Triggering pathways associated with cycloxygenase and the ultimate synthesis of PGE2 is an important event that leads to the damage to the neurons . At low concentrations Pb induced the release of significant levels of PGE2 probably through cycloxygenase pathway. Further, pre-treatment of the SH-SY5Y cells with FXT has not elicit any significant changes in PGE2 levels. From the results of this study, it is clear that the different mechanisms like Pb induced oxidative stress with the decreasing GSH levels, inducing the caspase-3 activity and probably the activation of cycloxygenase by increasing the levels of PGE2. The results suggests that FXT can reverse the activated mechanisms and especially GSH related antioxidant effects of FXT could be regarded as a beneficial property of this as a neuroprotective drug.
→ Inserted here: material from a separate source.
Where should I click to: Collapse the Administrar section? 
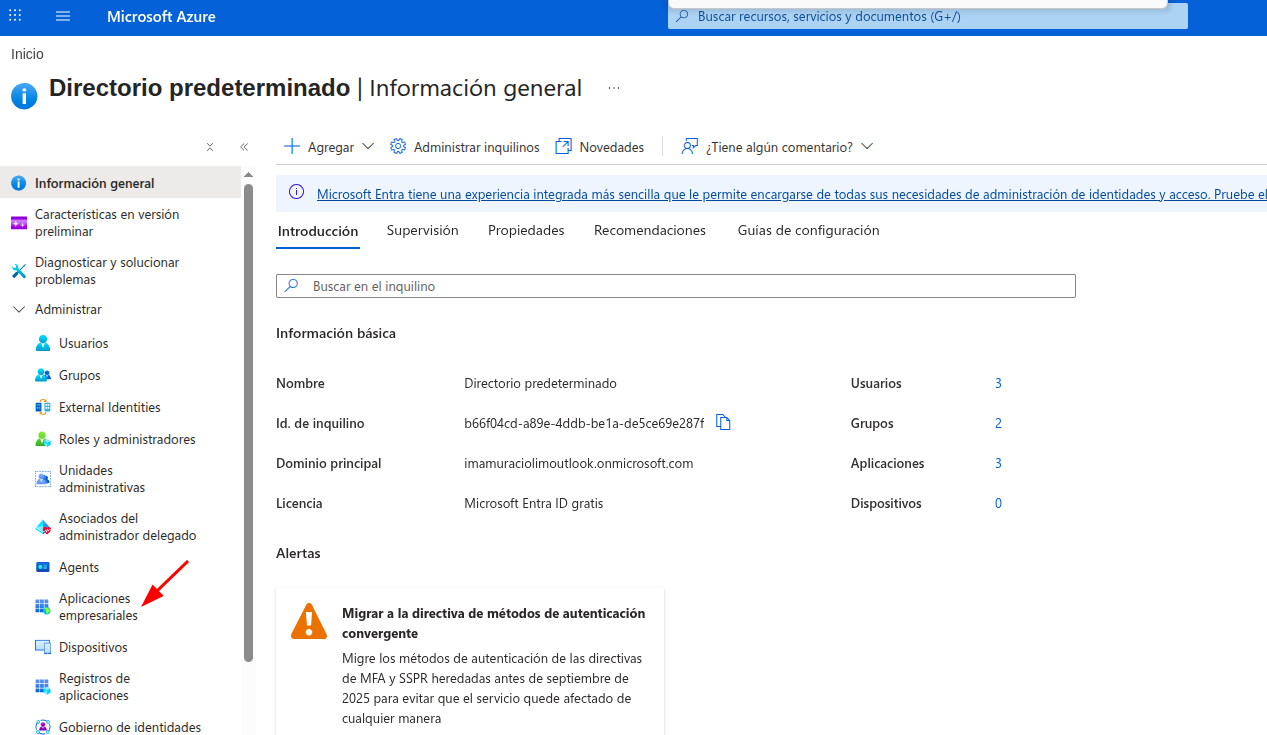pyautogui.click(x=18, y=310)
In conclusion, fraxetin can reduce the Pb induced neuronal loss involving GSH, Caspase-3 and PGE2 mechanisms.
Pb exposure has resulted in the development of oxidative stress, apoptosis and inflammation. These effects could be deleterious to the brain cells in developing neurotoxicity. Fraxetin exposure has protected the cells from the damage and can effective against the lead induced neurotoxicity.
This research work was supported by ICMR Grant NO.58/57/2012-BMS.